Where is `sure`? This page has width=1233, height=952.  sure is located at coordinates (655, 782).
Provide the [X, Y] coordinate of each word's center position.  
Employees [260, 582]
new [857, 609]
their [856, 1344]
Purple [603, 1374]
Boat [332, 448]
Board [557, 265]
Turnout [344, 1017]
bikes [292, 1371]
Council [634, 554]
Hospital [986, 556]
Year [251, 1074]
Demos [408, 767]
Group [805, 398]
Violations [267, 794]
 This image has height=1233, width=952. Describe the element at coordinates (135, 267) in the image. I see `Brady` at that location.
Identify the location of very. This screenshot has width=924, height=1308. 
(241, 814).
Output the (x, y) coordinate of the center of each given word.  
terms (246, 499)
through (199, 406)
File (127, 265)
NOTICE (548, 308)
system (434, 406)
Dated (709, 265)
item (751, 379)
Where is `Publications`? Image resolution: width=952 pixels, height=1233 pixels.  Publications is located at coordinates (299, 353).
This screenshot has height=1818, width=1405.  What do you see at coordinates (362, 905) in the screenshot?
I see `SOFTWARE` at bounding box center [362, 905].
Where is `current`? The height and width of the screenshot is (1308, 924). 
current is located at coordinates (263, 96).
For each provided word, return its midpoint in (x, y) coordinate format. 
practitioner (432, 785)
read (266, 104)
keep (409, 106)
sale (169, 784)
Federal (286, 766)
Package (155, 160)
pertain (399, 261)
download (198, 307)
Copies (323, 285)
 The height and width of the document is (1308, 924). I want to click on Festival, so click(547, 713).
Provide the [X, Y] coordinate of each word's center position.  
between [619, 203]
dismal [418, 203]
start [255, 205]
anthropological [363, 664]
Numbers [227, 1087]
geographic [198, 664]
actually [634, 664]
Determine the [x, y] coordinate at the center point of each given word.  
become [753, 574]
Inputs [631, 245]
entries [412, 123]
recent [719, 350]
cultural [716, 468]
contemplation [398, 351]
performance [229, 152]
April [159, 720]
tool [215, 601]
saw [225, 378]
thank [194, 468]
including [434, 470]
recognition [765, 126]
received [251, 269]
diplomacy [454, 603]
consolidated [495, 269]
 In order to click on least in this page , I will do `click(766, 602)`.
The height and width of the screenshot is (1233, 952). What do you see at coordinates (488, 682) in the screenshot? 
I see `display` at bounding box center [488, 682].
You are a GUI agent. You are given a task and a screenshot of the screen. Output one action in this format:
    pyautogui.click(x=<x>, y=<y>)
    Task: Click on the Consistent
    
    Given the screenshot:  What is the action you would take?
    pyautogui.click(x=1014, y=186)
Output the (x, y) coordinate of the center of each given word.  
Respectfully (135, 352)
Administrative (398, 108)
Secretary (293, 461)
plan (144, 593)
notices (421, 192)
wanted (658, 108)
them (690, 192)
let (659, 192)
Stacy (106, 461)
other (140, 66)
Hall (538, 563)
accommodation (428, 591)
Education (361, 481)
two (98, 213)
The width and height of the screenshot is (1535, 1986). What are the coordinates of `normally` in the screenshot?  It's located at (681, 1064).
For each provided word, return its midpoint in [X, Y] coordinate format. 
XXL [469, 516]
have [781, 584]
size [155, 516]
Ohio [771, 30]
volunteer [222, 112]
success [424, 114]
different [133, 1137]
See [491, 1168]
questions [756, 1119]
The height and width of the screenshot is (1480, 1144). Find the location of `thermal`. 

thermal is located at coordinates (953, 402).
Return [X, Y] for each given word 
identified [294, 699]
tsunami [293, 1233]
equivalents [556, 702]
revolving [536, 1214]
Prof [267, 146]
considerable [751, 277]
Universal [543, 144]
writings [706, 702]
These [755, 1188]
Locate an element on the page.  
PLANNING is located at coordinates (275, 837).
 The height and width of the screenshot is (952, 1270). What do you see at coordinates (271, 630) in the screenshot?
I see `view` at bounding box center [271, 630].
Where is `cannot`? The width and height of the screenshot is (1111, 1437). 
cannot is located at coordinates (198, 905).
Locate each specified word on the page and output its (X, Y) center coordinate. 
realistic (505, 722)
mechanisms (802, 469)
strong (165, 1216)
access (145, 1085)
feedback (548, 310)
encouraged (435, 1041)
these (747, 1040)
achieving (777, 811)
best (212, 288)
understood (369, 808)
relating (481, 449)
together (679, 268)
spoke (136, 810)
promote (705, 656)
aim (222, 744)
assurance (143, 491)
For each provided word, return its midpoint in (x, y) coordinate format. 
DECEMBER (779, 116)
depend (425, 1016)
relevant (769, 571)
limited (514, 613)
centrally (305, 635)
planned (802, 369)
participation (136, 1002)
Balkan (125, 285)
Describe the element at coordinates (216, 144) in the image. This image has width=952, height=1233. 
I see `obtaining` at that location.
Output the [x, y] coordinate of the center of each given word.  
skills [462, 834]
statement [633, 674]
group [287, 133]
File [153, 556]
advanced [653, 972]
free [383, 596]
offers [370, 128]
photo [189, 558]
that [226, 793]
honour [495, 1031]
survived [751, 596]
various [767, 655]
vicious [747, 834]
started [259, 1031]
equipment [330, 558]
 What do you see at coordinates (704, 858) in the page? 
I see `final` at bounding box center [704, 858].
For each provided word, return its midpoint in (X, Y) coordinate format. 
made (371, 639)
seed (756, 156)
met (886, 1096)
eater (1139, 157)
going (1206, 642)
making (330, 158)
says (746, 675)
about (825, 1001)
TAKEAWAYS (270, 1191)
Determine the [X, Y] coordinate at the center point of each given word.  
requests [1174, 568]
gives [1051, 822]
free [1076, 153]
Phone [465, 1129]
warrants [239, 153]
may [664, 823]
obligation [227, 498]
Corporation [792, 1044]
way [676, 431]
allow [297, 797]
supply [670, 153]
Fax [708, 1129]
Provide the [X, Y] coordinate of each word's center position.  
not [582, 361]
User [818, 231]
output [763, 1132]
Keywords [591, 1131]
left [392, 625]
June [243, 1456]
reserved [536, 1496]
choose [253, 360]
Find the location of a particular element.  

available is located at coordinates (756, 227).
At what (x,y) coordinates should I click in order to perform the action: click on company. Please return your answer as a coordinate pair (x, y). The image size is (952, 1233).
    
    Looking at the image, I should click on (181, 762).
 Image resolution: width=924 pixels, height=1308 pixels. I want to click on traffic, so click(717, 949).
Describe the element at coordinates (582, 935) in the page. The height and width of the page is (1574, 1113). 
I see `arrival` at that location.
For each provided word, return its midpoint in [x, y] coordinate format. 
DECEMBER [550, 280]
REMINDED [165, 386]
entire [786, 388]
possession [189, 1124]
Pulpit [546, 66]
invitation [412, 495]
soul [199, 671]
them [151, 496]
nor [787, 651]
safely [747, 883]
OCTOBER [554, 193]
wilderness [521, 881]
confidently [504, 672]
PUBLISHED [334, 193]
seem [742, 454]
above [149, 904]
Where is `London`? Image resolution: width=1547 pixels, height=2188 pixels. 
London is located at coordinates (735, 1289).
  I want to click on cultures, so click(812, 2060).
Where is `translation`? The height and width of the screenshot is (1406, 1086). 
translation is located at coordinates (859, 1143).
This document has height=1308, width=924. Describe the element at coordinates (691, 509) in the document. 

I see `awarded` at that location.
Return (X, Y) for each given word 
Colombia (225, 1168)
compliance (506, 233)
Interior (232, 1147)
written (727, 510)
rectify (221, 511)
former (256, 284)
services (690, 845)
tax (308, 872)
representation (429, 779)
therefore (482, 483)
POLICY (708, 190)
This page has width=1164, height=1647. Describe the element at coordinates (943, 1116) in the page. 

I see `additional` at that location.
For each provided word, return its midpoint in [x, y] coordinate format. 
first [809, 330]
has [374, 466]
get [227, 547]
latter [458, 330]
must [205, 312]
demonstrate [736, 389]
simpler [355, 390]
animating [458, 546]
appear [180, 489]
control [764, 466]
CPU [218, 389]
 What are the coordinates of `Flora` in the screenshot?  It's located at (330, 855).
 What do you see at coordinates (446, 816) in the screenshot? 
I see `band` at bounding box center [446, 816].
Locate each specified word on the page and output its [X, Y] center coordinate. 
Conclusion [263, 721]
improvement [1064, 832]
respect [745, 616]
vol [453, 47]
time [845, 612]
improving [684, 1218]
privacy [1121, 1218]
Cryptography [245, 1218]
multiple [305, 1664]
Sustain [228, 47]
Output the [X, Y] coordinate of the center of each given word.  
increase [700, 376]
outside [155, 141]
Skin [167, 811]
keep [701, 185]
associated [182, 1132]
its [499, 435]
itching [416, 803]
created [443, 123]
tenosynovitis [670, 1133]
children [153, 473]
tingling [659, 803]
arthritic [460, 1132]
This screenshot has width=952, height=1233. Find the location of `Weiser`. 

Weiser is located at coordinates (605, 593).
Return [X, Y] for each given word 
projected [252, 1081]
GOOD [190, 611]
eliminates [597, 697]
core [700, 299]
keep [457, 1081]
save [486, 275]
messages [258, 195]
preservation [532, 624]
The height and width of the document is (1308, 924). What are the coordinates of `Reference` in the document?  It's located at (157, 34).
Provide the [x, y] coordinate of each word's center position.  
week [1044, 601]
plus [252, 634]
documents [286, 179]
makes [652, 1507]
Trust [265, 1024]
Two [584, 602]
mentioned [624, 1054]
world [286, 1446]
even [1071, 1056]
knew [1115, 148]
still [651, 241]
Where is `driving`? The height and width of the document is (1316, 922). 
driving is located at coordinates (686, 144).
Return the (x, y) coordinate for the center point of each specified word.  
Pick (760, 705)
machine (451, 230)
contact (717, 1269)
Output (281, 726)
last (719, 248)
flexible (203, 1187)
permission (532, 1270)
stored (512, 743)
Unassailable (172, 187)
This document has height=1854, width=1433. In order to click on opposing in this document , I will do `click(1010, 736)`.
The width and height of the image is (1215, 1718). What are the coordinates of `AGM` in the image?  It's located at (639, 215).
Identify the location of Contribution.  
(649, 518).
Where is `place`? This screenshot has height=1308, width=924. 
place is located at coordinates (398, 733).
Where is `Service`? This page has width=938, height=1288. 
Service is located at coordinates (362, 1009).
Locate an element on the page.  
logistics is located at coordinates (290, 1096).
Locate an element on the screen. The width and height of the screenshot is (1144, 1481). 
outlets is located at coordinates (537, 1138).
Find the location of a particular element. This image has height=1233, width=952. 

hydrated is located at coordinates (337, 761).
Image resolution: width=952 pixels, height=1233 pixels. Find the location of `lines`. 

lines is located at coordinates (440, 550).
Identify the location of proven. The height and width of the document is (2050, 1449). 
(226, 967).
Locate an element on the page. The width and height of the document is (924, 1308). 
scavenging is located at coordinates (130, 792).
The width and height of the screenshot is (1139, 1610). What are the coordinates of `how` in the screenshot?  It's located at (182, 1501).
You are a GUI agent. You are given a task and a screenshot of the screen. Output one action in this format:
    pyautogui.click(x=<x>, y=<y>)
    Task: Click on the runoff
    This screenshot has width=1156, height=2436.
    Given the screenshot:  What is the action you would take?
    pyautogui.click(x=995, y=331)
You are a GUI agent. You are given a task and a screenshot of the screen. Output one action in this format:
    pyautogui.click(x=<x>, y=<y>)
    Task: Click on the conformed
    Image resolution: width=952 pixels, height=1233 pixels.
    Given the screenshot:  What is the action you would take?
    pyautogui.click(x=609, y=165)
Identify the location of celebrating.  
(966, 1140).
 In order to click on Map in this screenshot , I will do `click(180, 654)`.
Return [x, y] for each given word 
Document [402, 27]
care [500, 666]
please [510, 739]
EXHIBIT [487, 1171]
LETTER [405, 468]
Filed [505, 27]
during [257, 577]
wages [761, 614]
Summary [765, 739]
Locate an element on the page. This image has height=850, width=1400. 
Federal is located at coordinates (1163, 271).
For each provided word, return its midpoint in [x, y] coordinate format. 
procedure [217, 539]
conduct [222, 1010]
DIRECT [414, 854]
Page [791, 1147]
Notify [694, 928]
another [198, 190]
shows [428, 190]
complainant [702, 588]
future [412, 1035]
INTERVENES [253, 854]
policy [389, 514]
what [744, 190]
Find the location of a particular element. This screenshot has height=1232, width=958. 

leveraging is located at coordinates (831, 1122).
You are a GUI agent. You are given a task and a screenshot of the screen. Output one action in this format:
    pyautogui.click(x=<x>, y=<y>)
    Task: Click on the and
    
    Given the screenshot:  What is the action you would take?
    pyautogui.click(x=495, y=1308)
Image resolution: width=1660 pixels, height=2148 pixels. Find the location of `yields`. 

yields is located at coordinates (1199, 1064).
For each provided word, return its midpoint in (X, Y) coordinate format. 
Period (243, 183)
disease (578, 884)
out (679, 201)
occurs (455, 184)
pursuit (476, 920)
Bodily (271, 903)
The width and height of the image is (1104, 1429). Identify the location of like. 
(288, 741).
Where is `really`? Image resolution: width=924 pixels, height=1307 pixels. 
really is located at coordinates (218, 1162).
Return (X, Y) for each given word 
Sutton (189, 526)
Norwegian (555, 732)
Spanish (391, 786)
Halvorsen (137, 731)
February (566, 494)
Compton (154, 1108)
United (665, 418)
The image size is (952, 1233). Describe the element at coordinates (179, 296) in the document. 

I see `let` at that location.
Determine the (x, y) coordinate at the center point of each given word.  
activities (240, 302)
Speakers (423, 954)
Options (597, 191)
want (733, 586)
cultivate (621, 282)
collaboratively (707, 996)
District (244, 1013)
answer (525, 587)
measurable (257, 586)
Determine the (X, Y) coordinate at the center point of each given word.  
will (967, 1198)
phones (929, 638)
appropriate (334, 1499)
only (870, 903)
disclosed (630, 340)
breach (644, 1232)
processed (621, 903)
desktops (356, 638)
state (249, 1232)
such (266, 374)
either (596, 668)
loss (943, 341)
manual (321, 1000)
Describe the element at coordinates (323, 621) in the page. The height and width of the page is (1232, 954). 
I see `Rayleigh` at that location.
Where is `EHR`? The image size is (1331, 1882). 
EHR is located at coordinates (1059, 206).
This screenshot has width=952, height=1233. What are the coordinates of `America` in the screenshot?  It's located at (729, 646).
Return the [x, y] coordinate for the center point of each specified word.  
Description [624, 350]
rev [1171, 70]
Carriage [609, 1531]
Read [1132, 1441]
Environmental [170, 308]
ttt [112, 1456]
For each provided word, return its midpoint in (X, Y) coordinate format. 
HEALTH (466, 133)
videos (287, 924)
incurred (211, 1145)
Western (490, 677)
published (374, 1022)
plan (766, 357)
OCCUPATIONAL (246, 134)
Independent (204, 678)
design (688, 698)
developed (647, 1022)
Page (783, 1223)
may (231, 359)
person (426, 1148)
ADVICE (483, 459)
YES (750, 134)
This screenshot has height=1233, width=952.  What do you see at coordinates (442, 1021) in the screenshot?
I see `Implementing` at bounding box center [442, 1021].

▸ **What you have to do**
Edit the listing lines from the line containing "system (434, 406)" through the line containing "center [362, 905].", replacing "Image resolution" with "Page dimensions" and leaving everything else unchanged. Return only those lines.

▸ **The solution**
system (434, 406)
Dated (709, 265)
item (751, 379)
Where is `Publications`? Page dimensions: width=952 pixels, height=1233 pixels.  Publications is located at coordinates (299, 353).
This screenshot has height=1818, width=1405.  What do you see at coordinates (362, 905) in the screenshot?
I see `SOFTWARE` at bounding box center [362, 905].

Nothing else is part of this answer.